I've collected some datasets for which I want to report a summary statistic.

I produced normal probability plots for the datasets, and the data does not conform to a Gaussian distribution – there are extremely long vertical tails for the lowest and highest values, and very few values correspond to the mean. Therefore, it appears the data follows an inverse bell curve (which I have come to learn is a speacial case of a bimodal distribution).

I need to select a single summary statistic to report the results of the datasets. Which summary statistic would be best to report results from an inverted bell curve?

Here is an image of the distribution via the Normal Probability Plot:

enter image description here

Best Answer

There is no good single summary statistic for the type of distribution you have plotted, or, really, for any multimodal distribution.

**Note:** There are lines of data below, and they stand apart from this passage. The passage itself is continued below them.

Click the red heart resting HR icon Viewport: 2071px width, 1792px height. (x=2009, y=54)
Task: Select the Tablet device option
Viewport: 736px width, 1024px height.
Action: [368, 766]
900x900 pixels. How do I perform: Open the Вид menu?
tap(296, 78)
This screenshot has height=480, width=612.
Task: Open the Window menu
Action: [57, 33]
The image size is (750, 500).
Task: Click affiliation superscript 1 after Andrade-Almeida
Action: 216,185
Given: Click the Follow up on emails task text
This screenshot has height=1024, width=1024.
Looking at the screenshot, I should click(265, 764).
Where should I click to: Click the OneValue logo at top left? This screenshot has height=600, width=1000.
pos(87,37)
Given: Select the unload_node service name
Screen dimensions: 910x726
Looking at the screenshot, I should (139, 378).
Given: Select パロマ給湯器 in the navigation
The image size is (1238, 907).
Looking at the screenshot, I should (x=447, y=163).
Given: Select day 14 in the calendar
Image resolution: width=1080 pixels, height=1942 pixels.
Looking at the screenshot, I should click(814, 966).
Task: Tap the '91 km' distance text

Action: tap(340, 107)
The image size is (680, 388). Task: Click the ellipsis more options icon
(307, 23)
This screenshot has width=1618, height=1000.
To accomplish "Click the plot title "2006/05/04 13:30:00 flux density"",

That is, you can calculate anything you'd like: Mean, median, mode, interquartile range .... whatever. But none of these are good representations of data that has multiple modes.

Even for data that is perfectly normally distributed, you need two numbers: Mean and standard deviation. But let's assume you want a single measure of central tendency or location. For the normal, that's the mean. For highly skewed distributions, the usual choice is the median (although sometimes the mean is best, or even the mode), for distributions with a few extreme outliers, you might consider the trimmed or Winsorized mean.

But for multimodal distributions, none of these really work. The math is fine, but the intuition fails.